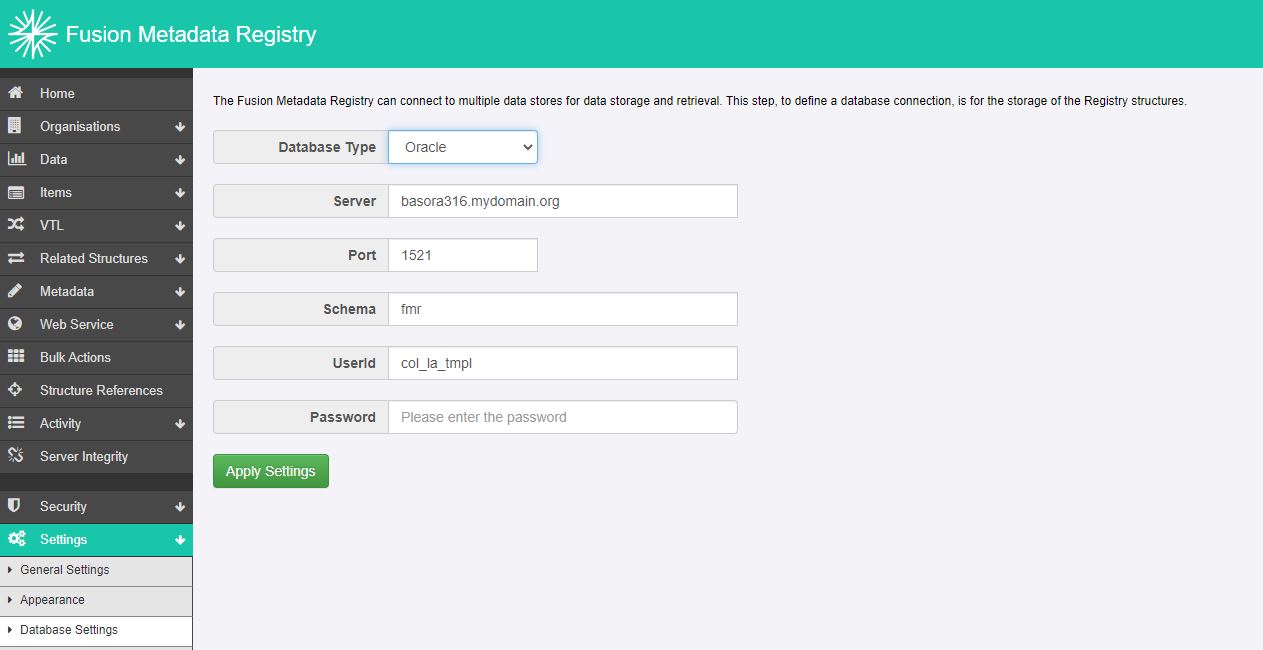The height and width of the screenshot is (650, 1263).
Task: Click the Security shield icon
Action: click(15, 506)
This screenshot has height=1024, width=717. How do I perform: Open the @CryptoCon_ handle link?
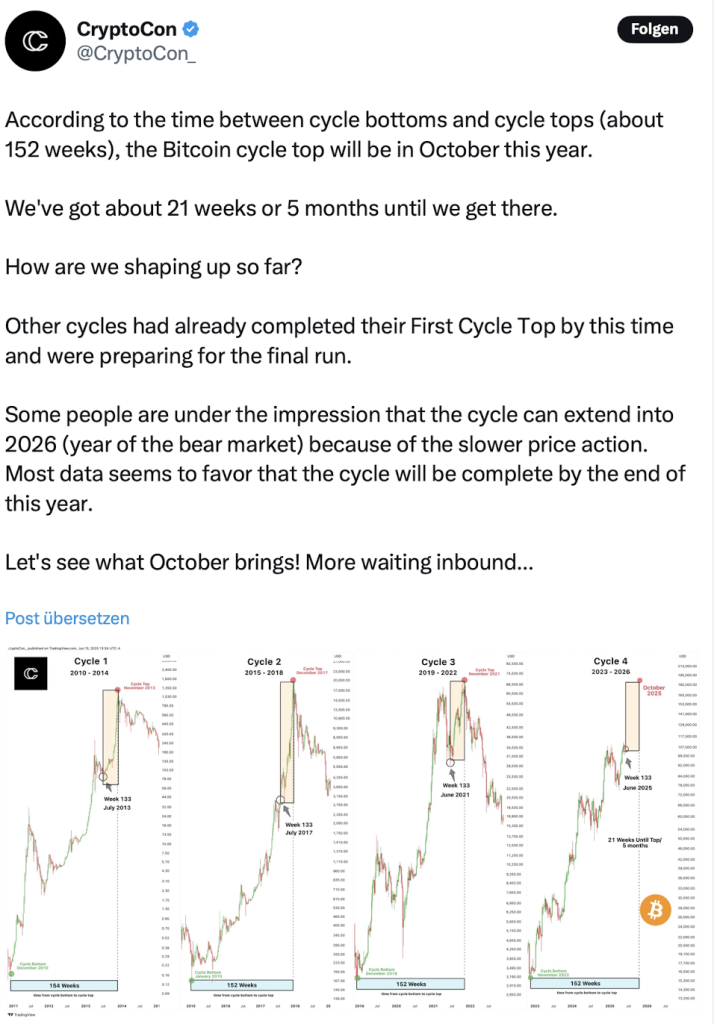click(x=136, y=54)
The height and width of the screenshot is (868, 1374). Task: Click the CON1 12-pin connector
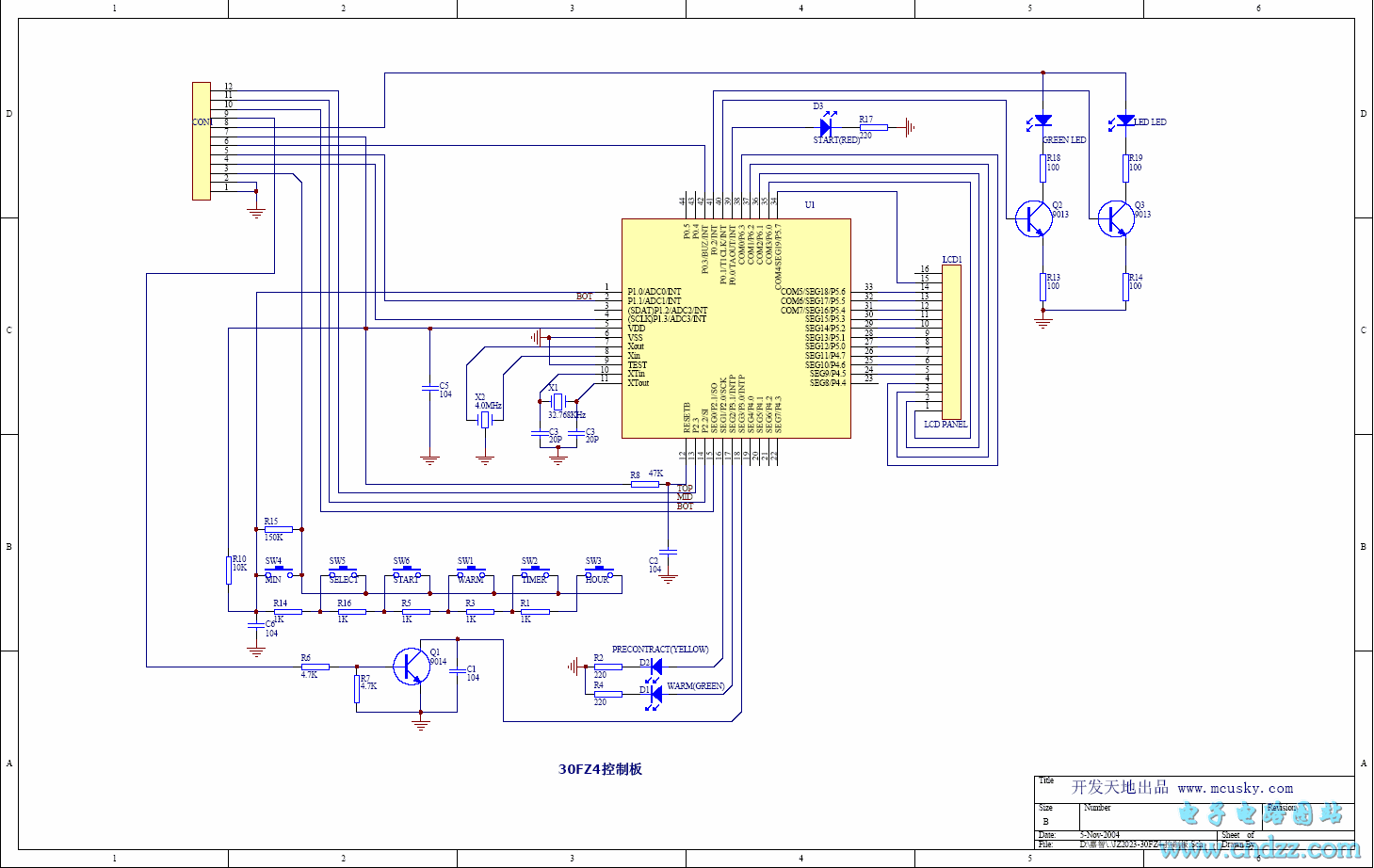[202, 141]
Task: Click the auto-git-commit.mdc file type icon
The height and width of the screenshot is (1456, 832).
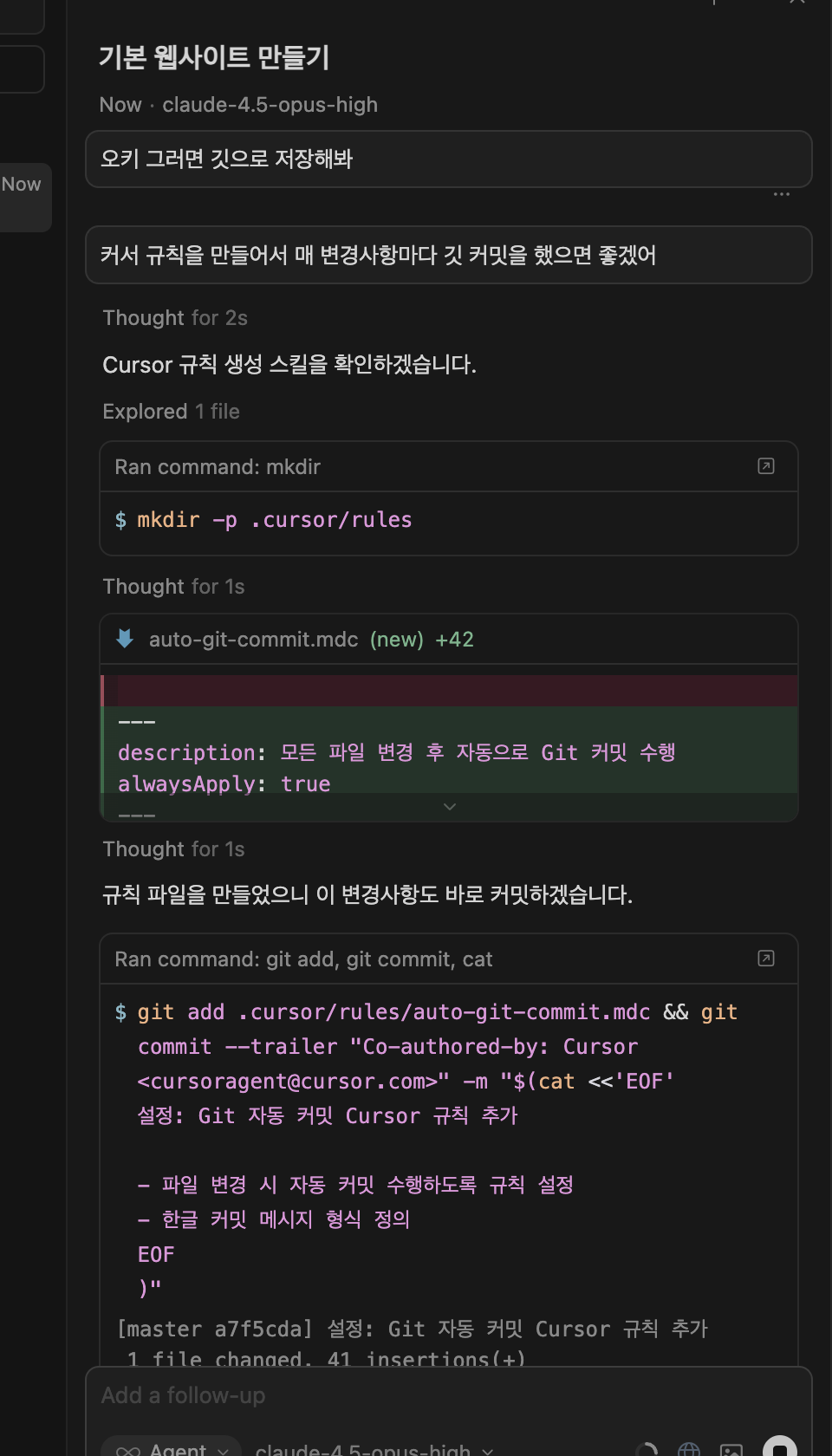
____
Take the line containing "The height and width of the screenshot is (868, 1374)." and every line after it to the end of the records, and restate them verbatim, with no pictures.

The height and width of the screenshot is (868, 1374). Task: Click the CON1 12-pin connector
[202, 141]
Task: Click the auto-git-commit.mdc file type icon
The height and width of the screenshot is (1456, 832).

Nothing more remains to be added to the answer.